A History in Bits of Bits in History

JANUARY 24, 2009

I’ve started work on a book on the “Information Age”. Still at a very early stage and largely outlines but I do have a first draft of the introduction which is available below. I also have a tentative title of This Information Age - A History in Bits of Bits in History.

Introduction

We live in an information age and we live in a digital age – and these twin aspects of our present existence are mutually intertwined. As the volume and role of information have grown so too have the challenges of managing and handling it. By making information digital – converting it into electronic ‘bits’ – we have made it vastly easier to store, manage, analyze and transfer. The triumph of information therefore depends fundamentally on the triumph of the digital – without the powers of digital technology the current cornocopia of information would be impossible, indeed unthinkable. At the same time digital technology \emph{is} fundamentally information technology. Information processing, storage and transmission are what digital technology does and why it exists. Without the driver of our informational needs the digital age would likely never have been born let alone reach maturity.

Thus, information and the digital are symbiotic: the advance of information necessitates the development of digital technology while that technology makes possible, and encourages, the advance of information. Put simply, information drives digitization and digitization drives information.

This book explores these twin proliferations, examining their interaction and the way in which our present, and future, has been, and is being, shaped by these processes. The revolution in communications that started with Morse and Marconi, and the revolution in processing that started with ENIAC and the transistor of Shockley, is still continuing. Almost exactly 50 years on from the first electronic computers of the Second World War period, the last decades of the twentieth century have witnessed another major development in the simultaneous mass adoption of two distinct but related communication technologies: the Internet/World-Wide-Web and mobile telephony. Suddenly cheap digital communication, and the activities it makes possible, are available on a mass, global, scale.
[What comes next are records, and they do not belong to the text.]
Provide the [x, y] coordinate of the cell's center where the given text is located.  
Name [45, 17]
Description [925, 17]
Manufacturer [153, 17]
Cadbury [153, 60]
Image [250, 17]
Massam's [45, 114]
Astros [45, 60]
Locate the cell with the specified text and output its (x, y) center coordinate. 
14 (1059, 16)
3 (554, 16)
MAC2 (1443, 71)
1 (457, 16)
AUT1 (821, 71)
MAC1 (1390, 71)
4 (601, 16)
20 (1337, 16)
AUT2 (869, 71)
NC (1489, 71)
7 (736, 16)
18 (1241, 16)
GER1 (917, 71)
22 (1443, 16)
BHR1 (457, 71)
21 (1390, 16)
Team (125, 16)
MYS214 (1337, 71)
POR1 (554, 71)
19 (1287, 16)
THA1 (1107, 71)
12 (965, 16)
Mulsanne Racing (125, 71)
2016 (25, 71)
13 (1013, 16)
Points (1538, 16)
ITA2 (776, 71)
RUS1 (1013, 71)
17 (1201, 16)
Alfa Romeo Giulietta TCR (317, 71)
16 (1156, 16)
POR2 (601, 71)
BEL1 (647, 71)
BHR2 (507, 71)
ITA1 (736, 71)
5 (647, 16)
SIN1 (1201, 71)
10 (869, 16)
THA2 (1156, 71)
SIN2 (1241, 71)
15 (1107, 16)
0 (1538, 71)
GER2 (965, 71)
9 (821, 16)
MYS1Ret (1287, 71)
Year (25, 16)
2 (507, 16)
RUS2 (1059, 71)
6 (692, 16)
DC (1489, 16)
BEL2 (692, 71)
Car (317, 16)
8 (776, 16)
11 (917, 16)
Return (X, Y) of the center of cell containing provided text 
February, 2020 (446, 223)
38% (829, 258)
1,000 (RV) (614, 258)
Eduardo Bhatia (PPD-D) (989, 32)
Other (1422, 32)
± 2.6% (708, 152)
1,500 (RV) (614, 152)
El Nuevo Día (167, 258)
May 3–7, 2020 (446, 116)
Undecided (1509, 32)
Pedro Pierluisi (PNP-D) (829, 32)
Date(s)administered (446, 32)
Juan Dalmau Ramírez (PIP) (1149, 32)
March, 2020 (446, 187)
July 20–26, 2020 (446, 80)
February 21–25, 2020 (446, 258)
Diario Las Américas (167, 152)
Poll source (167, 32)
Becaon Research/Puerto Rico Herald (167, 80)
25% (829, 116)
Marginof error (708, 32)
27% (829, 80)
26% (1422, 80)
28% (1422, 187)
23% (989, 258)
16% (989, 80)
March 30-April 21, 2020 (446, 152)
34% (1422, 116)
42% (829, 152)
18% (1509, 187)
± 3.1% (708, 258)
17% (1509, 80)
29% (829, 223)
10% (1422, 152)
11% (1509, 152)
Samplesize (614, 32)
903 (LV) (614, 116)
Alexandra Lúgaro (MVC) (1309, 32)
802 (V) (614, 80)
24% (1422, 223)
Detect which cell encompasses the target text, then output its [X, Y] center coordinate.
These changes are not to be seen purely at the social or technological level. Already much of the economy is derived directly, or indirectly from transactions in information. The implications are to be seen from the smallest to the largest levels. Today, at the dawn of the 21st century, many of the most well-known, and most powerful companies in the world base their business on information. Perhaps pre-eminent among them is Google, an entity whose business is built upon the acquisition and analysis of the vast information space that is the web – though interestingly their revenue primarily derives not from selling that information directly but from selling the attention it generates.

We should also not forget software that most fundamental and crucial substance of the information age – being both itself the purest kind of information and, as algorithms made ‘flesh’, the information ‘machinery’ that which manages and processes all other data. What is more, software is now not only one of the largest industries on the planet, but is also ubiquitous in practically every kind of business large or small. In a period of a little over 30 years this industry has given us both Microsoft, the most successful monopolist the world has ever seen, and the peer-produced work of the Free/Open-Source movement.

Here then we have information built upon information, data upon data. It is no wonder that some ask whether these spiralling skyscrapers of the digital age ever touch earth, and, if so, where. Are we fashioning ourselves a heaven or a hell? More prosaically, what do we gain, and what do we lose, as everything that glitters becomes bits? Will knowledge be available to all for the cost of an internet connection or ever more proprietarized and controlled? Will democracy be made good by a world of informed and active citizens, or disintegrate into a million insular and self-reinforcing Babels?

This is a technological, economic and social story. It sprawls out over our history, small at first but growing with such rapidity in the last few decades that, information, and its associated ‘revolution’, are now one of the central elements of our world. So recent, rapid and widespread are these changes, ramifying and filtering into so many diverse aspects of our existence, that it is hard for us to here now to comprehend their scope or predict their future and to do full justice to this subject is a clear impossibility.

Instead, in this work we must take a different route, proceeding by way of survey, allusion and illustration. In short we offer a history in bits of ‘bits’ in history.